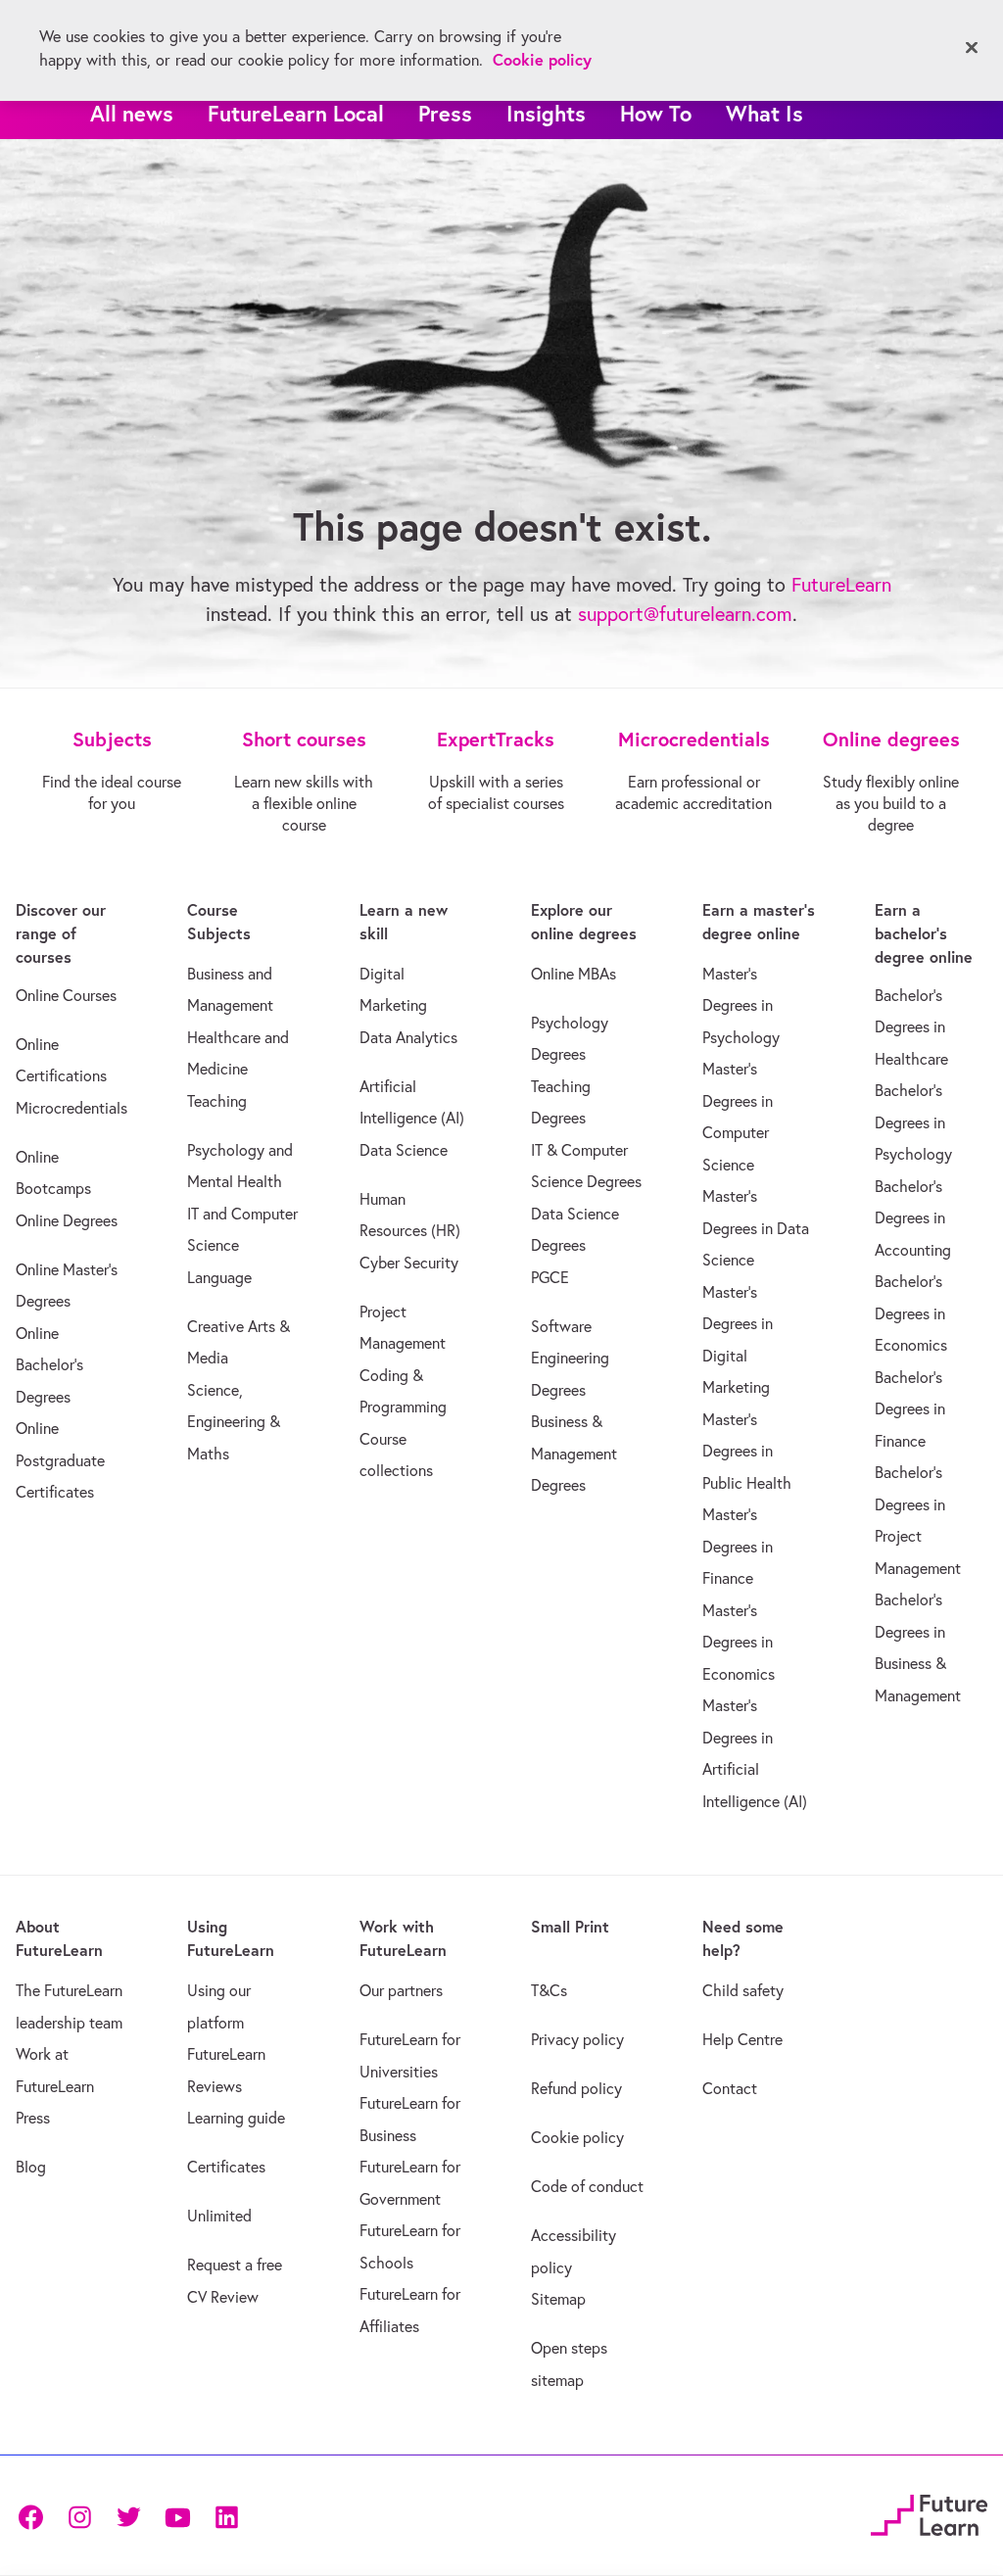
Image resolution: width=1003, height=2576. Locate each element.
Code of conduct (587, 2186)
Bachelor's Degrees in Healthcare (911, 1027)
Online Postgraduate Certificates (60, 1460)
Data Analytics (408, 1037)
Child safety (743, 1990)
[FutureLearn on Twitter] (128, 2516)
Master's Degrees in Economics (738, 1642)
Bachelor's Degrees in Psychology (913, 1122)
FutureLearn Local (296, 113)
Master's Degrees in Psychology (741, 1005)
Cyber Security (408, 1262)
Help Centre (742, 2039)
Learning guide (236, 2117)
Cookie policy (577, 2137)
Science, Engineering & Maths (233, 1421)
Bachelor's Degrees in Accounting (913, 1218)
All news (131, 113)
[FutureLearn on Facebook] (35, 2516)
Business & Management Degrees (574, 1453)
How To (656, 113)
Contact (729, 2088)
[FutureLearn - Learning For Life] (929, 2513)
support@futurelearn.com (685, 613)
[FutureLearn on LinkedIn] (226, 2516)
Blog (31, 2166)
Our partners (401, 1990)
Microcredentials (71, 1108)
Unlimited (219, 2215)
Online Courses (66, 995)
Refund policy (576, 2088)
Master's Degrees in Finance (737, 1546)
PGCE (550, 1277)
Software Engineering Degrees (570, 1358)
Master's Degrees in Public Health (746, 1451)
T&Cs (549, 1990)
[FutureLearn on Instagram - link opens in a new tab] (79, 2516)
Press (445, 113)
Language (219, 1277)
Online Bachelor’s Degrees (49, 1365)
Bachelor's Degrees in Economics (911, 1313)
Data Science (403, 1150)
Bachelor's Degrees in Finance (910, 1409)
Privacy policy (577, 2039)
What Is (764, 113)
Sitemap (558, 2299)
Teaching (217, 1101)
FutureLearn (841, 584)
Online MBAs (573, 973)
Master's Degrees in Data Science (755, 1227)
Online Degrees (67, 1220)
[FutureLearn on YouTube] (177, 2516)
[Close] (971, 48)
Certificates (226, 2166)
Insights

+-------+

TASK BRIEF – Without the pictures, return all the entries above exactly as they stand.

OUTPUT FOR THIS TASK –
Image resolution: width=1003, height=2576. Locate each element.
Code of conduct (587, 2186)
Bachelor's Degrees in Healthcare (911, 1027)
Online Postgraduate Certificates (60, 1460)
Data Analytics (408, 1037)
Child safety (743, 1990)
[FutureLearn on Twitter] (128, 2516)
Master's Degrees in Economics (738, 1642)
Bachelor's Degrees in Psychology (913, 1122)
FutureLearn Local (296, 113)
Master's Degrees in Psychology (741, 1005)
Cyber Security (408, 1262)
Help Centre (742, 2039)
Learning guide (236, 2117)
Cookie policy (577, 2137)
Science, Engineering & Maths (233, 1421)
Bachelor's Degrees in Accounting (913, 1218)
All news (131, 113)
[FutureLearn on Facebook] (35, 2516)
Business & Management Degrees (574, 1453)
How To (656, 113)
Contact (729, 2088)
[FutureLearn - Learning For Life] (929, 2513)
support@futurelearn.com (685, 613)
[FutureLearn on LinkedIn] (226, 2516)
Blog (31, 2166)
Our partners (401, 1990)
Microcredentials (71, 1108)
Unlimited (219, 2215)
Online Courses (66, 995)
Refund policy (576, 2088)
Master's Degrees in Finance (737, 1546)
PGCE (550, 1277)
Software Engineering Degrees (570, 1358)
Master's Degrees in Public Health (746, 1451)
T&Cs (549, 1990)
[FutureLearn on Instagram - link opens in a new tab] (79, 2516)
Press (445, 113)
Language (219, 1277)
Online Bachelor’s Degrees (49, 1365)
Bachelor's Degrees in Economics (911, 1313)
Data Science (403, 1150)
Bachelor's Degrees in Finance (910, 1409)
Privacy policy (577, 2039)
What Is (764, 113)
Sitemap (558, 2299)
Teaching (217, 1101)
FutureLearn (841, 584)
Online MBAs (573, 973)
Master's Degrees in Data Science (755, 1227)
Online Degrees (67, 1220)
[FutureLearn on YouTube] (177, 2516)
[Close] (971, 48)
Certificates (226, 2166)
Insights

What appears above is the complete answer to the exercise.